Associativity is a property that can greatly simplify complex computations. When performing operations on multiple matrices, it's reassuring to know that the order in which you perform the operations doesn't affect the final result. This is known as the 'associative property'.

In the context of matrix addition, for example, it means that \( (\mathbf{A}+\mathbf{B})+\mathbf{C} = \mathbf{A}+(\mathbf{B}+\mathbf{C}) \). We can group matrices differently and still expect the same outcome. This property was verified in the exercise's Step 3. Associativity is particularly important in simplifying expressions and when working with multiple matrix products and sums.

Distributivity of Matrix Multiplication

The distributive property is a rule that is applicable to multiplication and addition of matrices. It allows us to 'distribute' multiplication over addition. This means that if we have a matrix \( \mathbf{A} \) and the sum of two matrices \( \mathbf{B} \) and \( \mathbf{C} \), their product is the same as taking \( \mathbf{A} \) times \( \mathbf{B} \) and adding it to \( \mathbf{A} \) times \( \mathbf{C} \): \( \mathbf{A}(\mathbf{B}+\mathbf{C}) = \mathbf{A}\mathbf{B} + \mathbf{A}\mathbf{C} \).

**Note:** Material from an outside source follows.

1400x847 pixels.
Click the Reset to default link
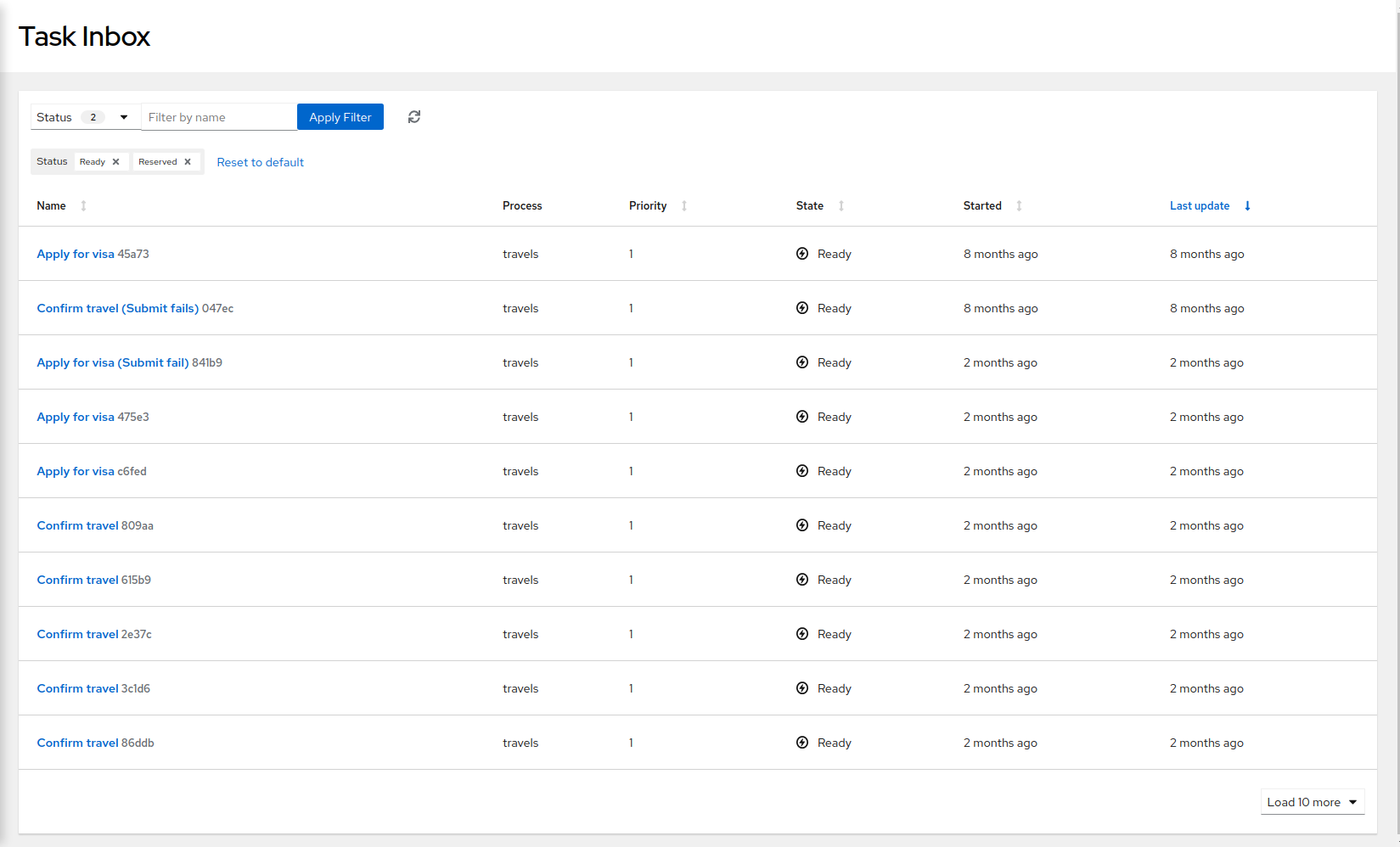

This property enables us to break down complex operations into simpler steps, which can be very helpful in practical applications. You can see this property in action in the exercise's Step 4 – it's a fundamental aspect of linear algebra, ensuring that matrix equations can be manipulated and simplified just as algebraic terms in equations.